Show each line from the rows below that contains the word "Task", copying every such line in full.

##### DATA LISTING

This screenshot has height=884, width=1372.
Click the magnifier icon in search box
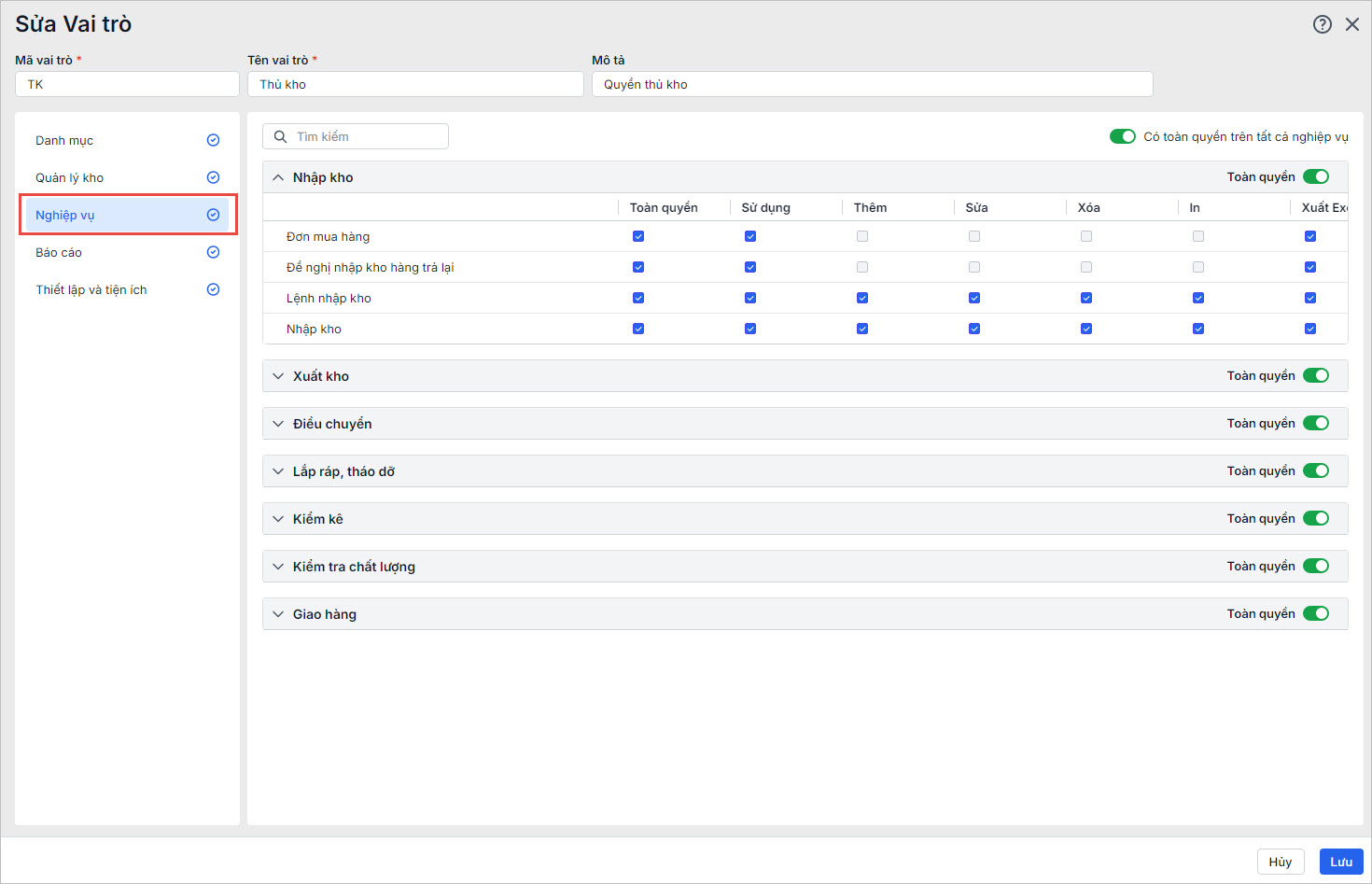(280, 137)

##########
##### DATA LISTING

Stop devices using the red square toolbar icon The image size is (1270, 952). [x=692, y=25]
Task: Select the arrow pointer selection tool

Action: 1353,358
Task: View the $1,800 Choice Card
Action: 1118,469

##########

• FULL RESPONSE:
Task: Select the arrow pointer selection tool
Task: View the $1,800 Choice Card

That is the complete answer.